Se tivéssemos de escrevinhar uma lista, com algumas das melhores séries de banda desenhada publicadas em Portugal em anos recentes, Armazém Central estaria entre essas escolhas – e em lugar de destaque.
Publicada com o selo da editora belga Casterman entre Março de 2006 e Outubro de 2014, a série é composta por 9 tomos, e conta com textos e desenhos de dois vultos da banda desenhada: Régis Loisel e Jean-Louis Tripp. A ideia de uma colaboração, algo raro acontecer com dois nomes consagrados da BD – que fundiram a sua individualidade num estilo comum -, começou a germinar desde Julho de 2003, altura em que, na cidade de Montreal, Canadá, Régis Loisel e Jean-Louis Tripp passaram a partilhar o mesmo atelier. Na altura, Loisel trabalhava no último tomo de Peter Pan e, quanto a Tripp, desenhava Paroles d`Anges. Perceberam então que tinham muito em comum, e que poderiam trabalhar em algo que realçasse a sua complementaridade. Tal como se lê no texto de introdução a “Confissões – Montreal” (Arte de Autor, 2020), álbum que reúne os tomos 4 e 5 da série, “se aquilo de que Régis mais gosta é de construir uma história com um lápis ágil e traços generosos… Jean-Louis vibra ao deixar transparecer, através do seu traço e luminosidade, ambientes sensíveis e brilhantes”.

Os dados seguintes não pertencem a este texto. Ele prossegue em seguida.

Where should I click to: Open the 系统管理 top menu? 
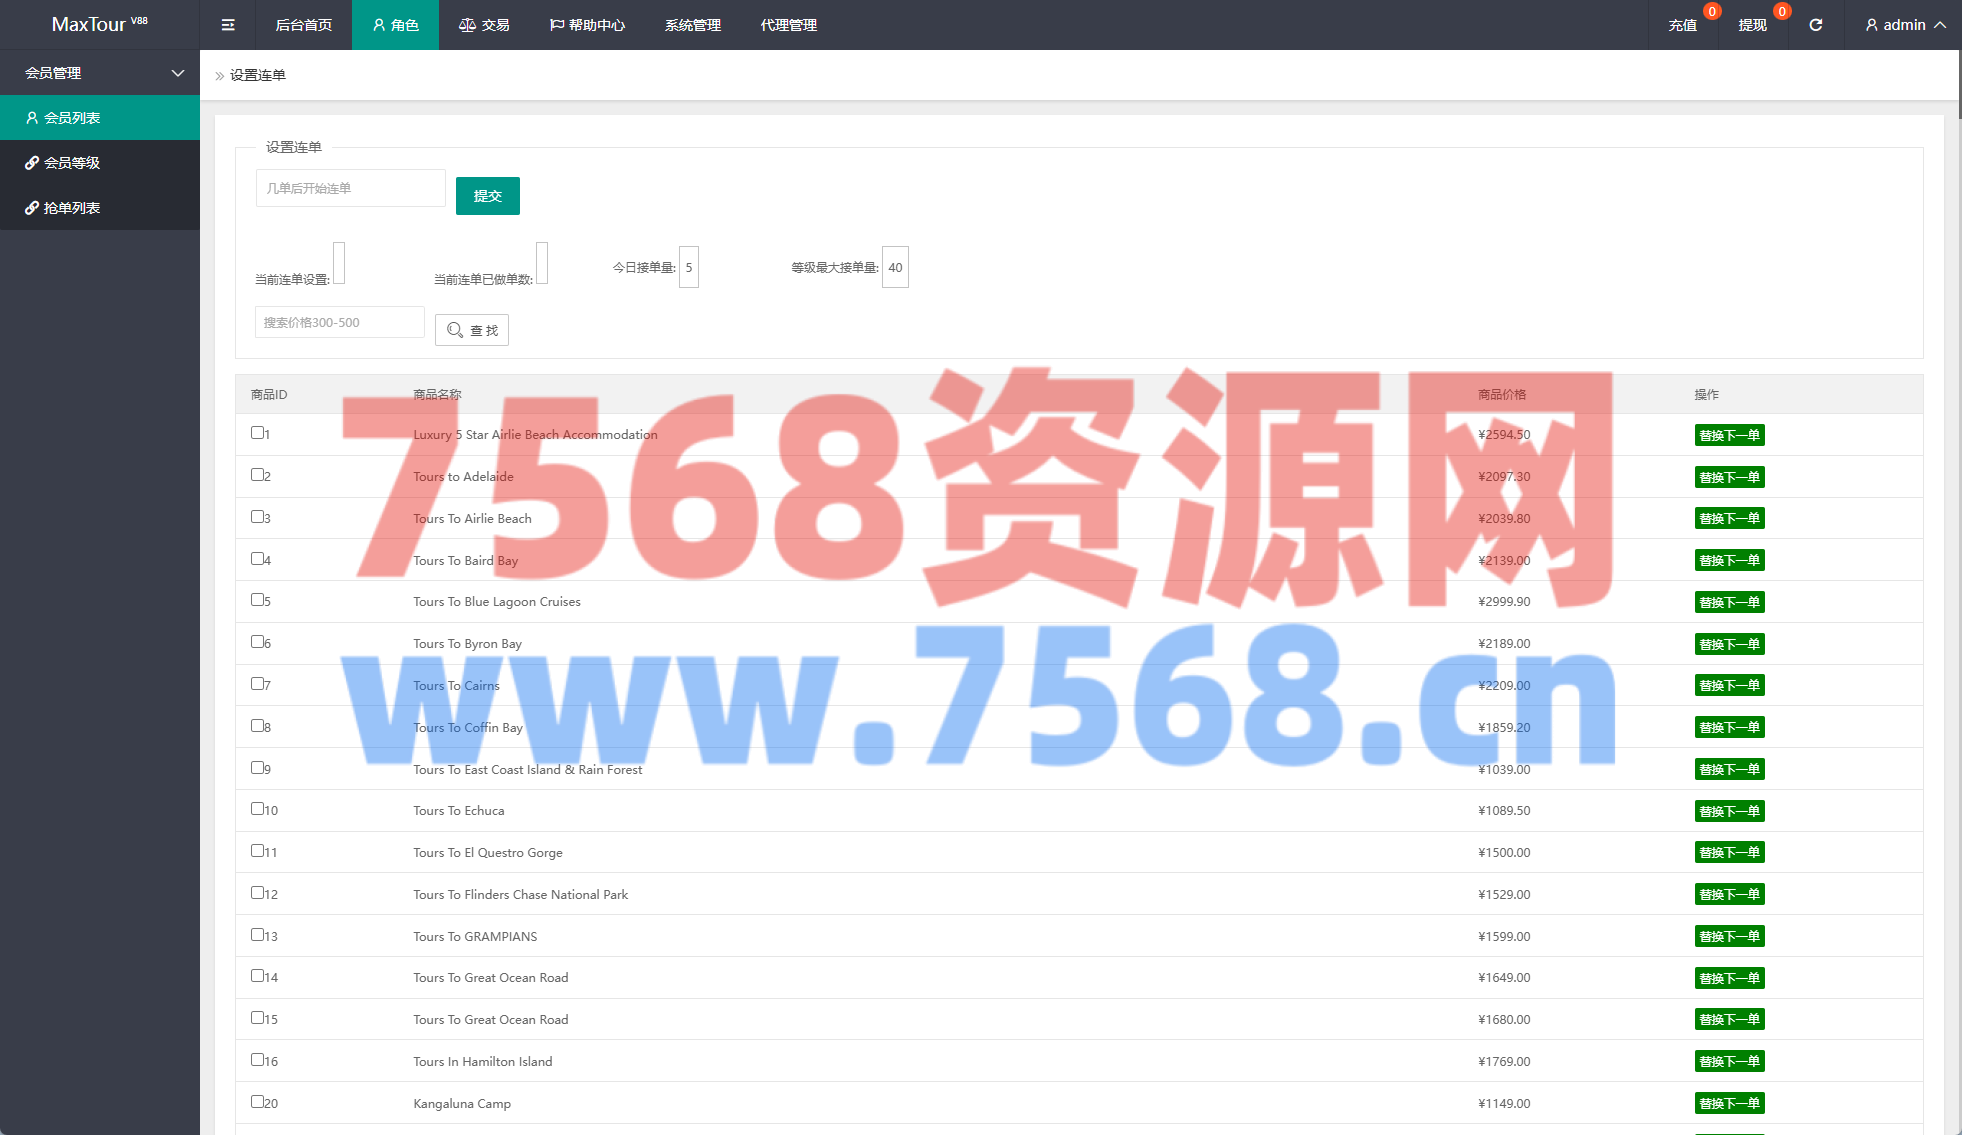pos(692,25)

A história decorre nos anos 20 do século XX, numa aldeia rural perdida na imensidão do Quebeque, lugar onde a língua falada é assim para o pitoresco e não muito fácil. Razão para os autores terem pedido a colaboração de Jimmy Beaulieu, um autor de Montreal que os ajudou a alcançar um patamar de linguagem acessível aos leitores dos dois lados do Atlântico.
O narrador – do além – dá pelo nome de Félix Ducharme, nascido em Notre-Dame-des-Lacs, Quebeque. Os seus pais eram os donos do Armazém Central, que lhe foi entregue como herança. Félix era casado com Marie Coutu, uma rapariga de Chicoutimi, cinco anos mais nova, com quem casou vinte anos atrás e de quem se despede nessa noite, a do seu falecimento. A partir daqui, e depois de assistirmos ao devido enterro e homenagem, acompanhamos Marie e as suas dúvidas em permanecer num lugar que, na altura da sua chegada e da morte do marido, lhe parece dizer muito pouco: “No fundo, o que me prende aqui?”.

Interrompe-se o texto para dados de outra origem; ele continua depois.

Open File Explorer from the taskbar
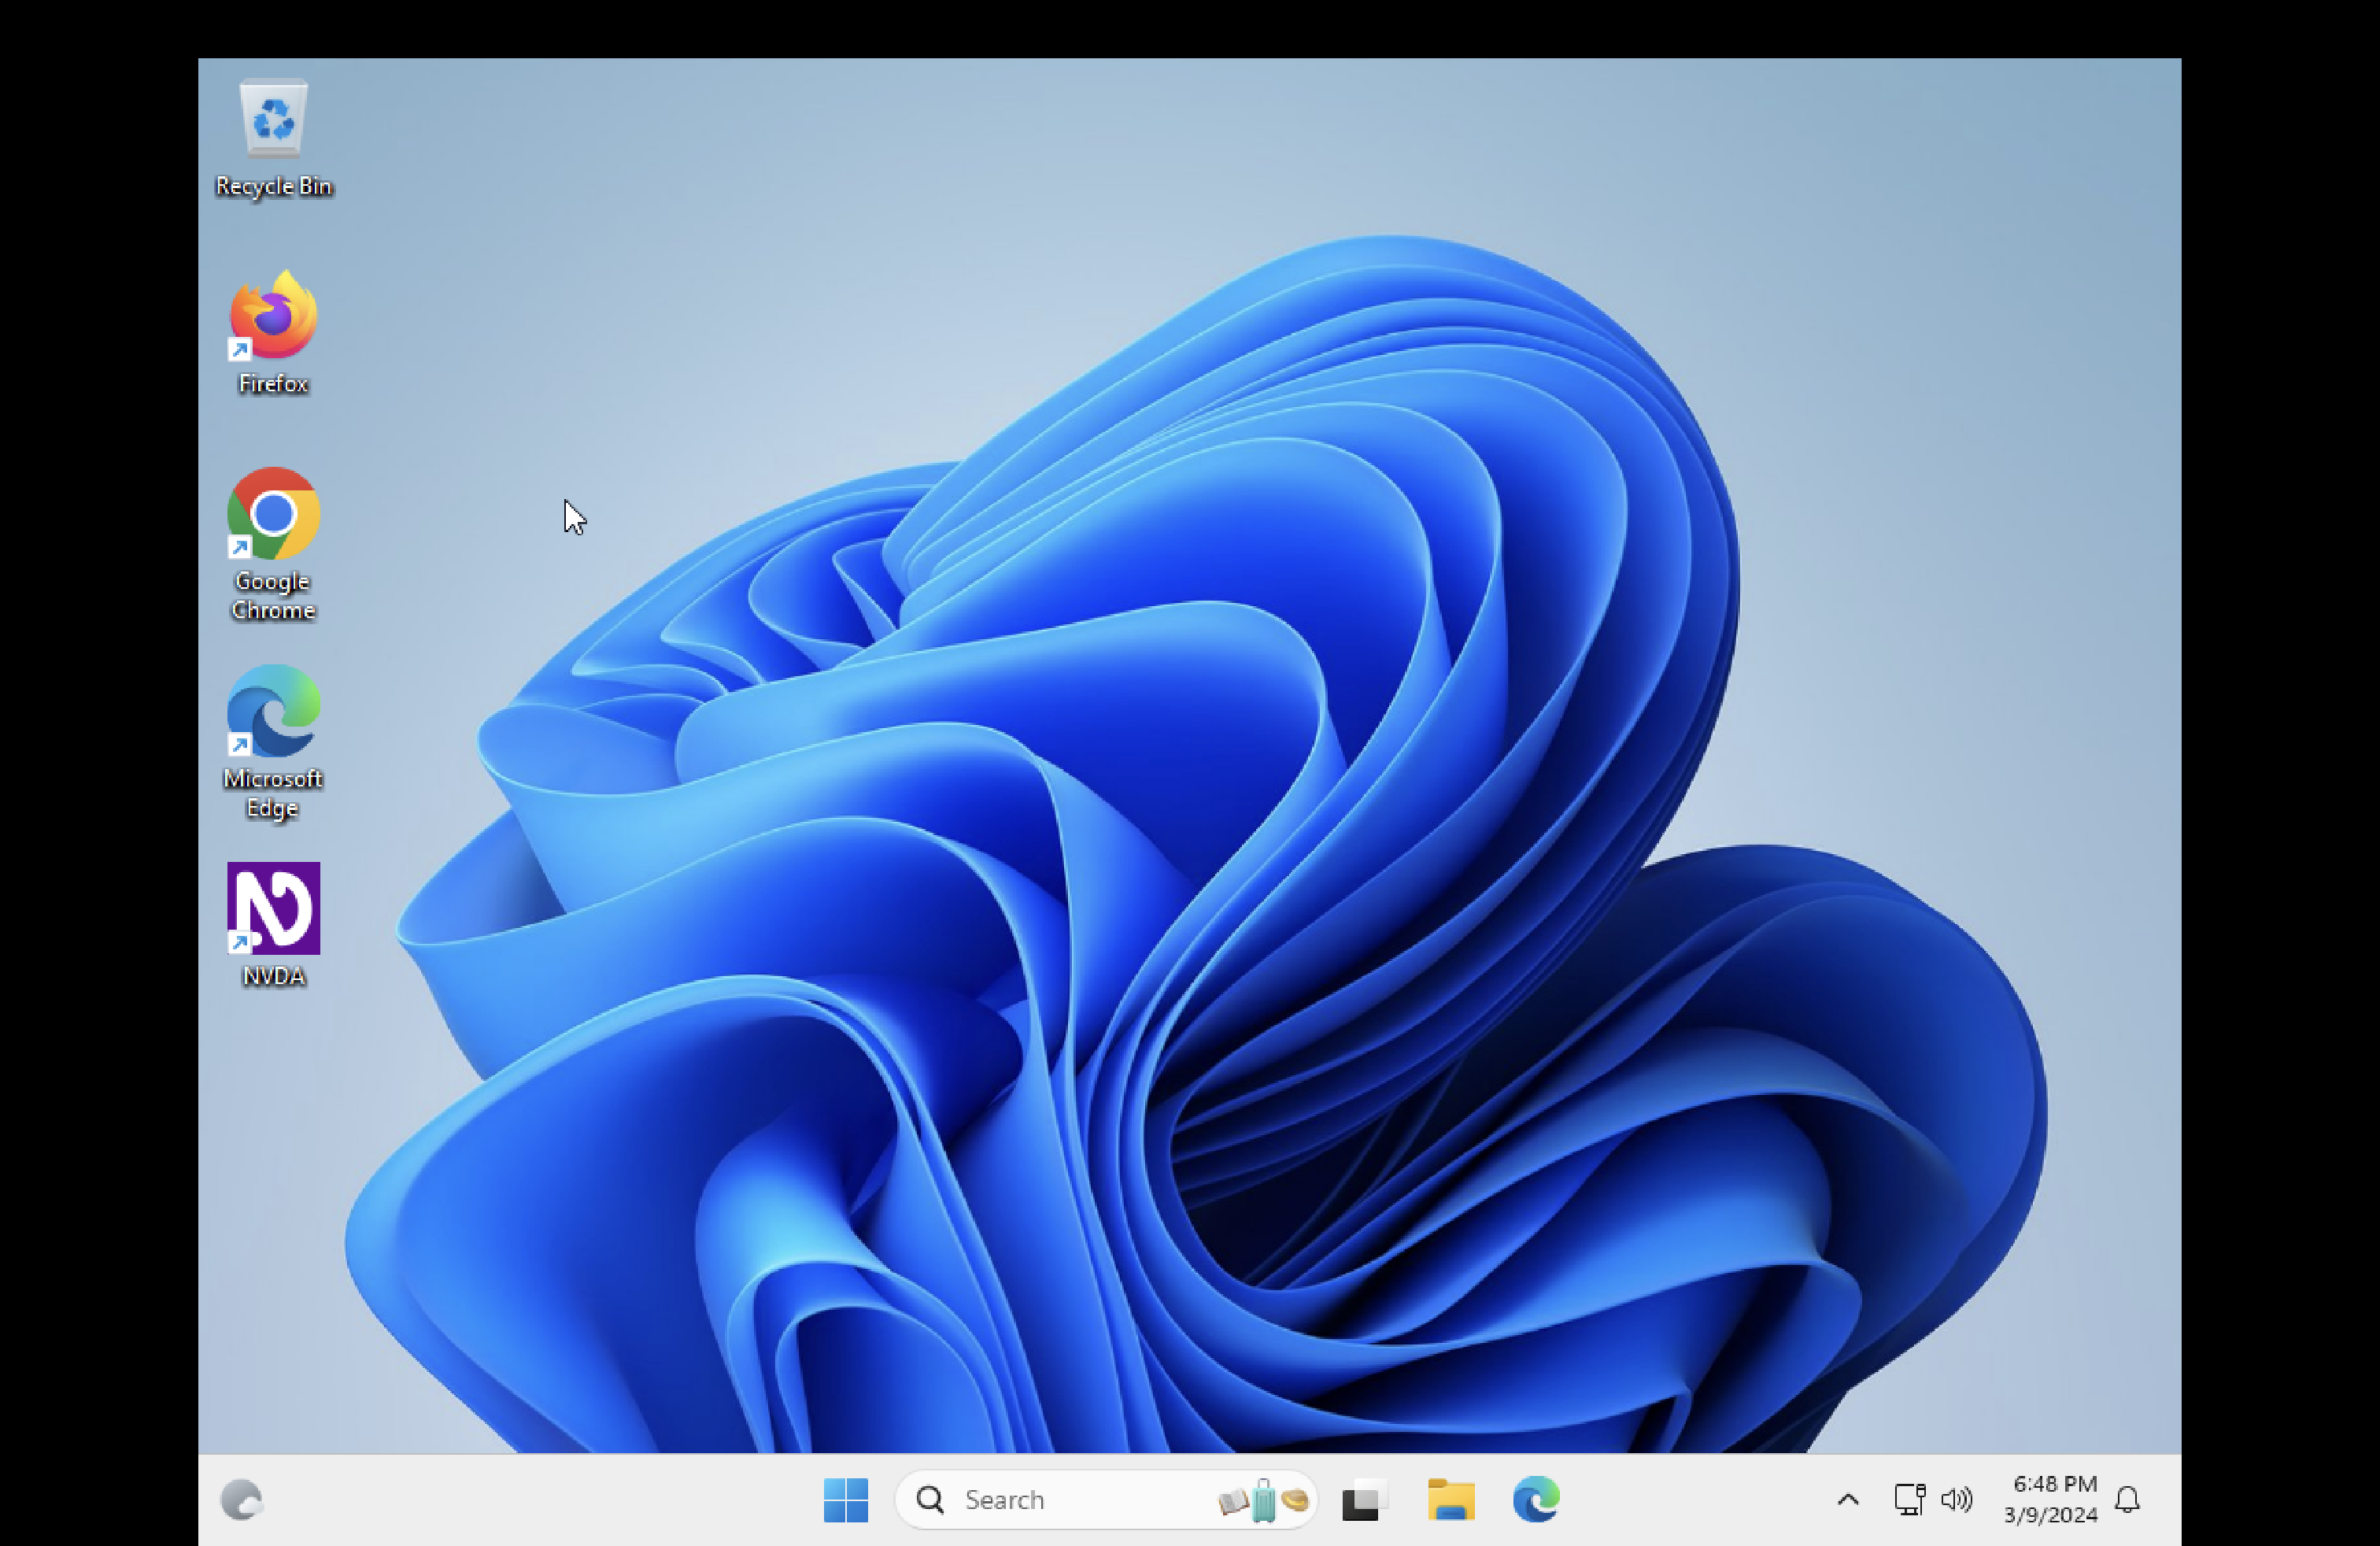This screenshot has height=1546, width=2380. point(1452,1499)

Após a publicação dos primeiros 7 tomos em 4 volumes, a Arte de Autor conclui agora a série com a publicação dos dois tomos finais num álbum único – “Armazém Central: As Mulheres – Notre-Dame-des-Lacs” (Arte de Autor, 2022) -, respondendo de forma assertiva à questão formulada por Marie: tudo.
Quando pensava que as surpresas teriam cessado e a rotina se instalaria, Marie dá por si grávida – anos antes, tinham-lhe dito que não poderia engravidar. Um fruto gerado durante a sua estadia de libertação em Montreal, desconhecendo quem será o pai. O que não é problema para Serge (ou para Marie), que decide assumir a paternidade da criança.
No tomo intitulado As Mulheres, em grande destaque estará Réjean, um padre com sérias dúvidas para o ofício – acha-se um “padre pouco credível”. Para Serge, isso deve-se a não ter a rigidez dos déspotas, e de ter como mentor um deus benevolente.
Sem presidente e (temporariamente) sem padre, a aldeia aponta baterias para uma ida à cidade, tudo em busca de vestidos novos para receber a preceito os homens que irão regressar de mais uma temporada laboral. Um volume que vai ao encontro da ideia de revolução dos costumes que atravessa Armazém Central: “A vida é uma coisa estranha, uma coisa muito estranha, sempre em mudança”.
Depois dos vestidos, os sapatos. Começa em modo de compras Notre-Dame-des-Lacs, onde o tempo é de dietas para que os vestidos feitos à medida sirvam quando a altura chegar.
O holofote baixa por momentos sobre o chef Gaetan, que compreende que as velhas senhoras não comem apenas por estarem fartas de sopa, preferindo antes uns petisquinhos – e outras mentirinhas para garantir o mimo.
O progresso vai chegando à aldeia, tanto nas mentalidades como em comodidades, e aproxima-se também o tempo de Félix, o narrador que veio do Além, deixar para trás o limbo onde reside desde o primeiro tomo, vendo agora o sopro de liberdade e a mudança chegarem à aldeia.
O final de Armazém Central é uma prenda com laço, e há ainda um incrível álbum de fotografias guardado para as últimas páginas, todas a preto e branco, que nos revela mais sobre esta épica jornada de uma terra que mudou para melhor. Chapeau, Loisel e Tripp. Um grande chapeau.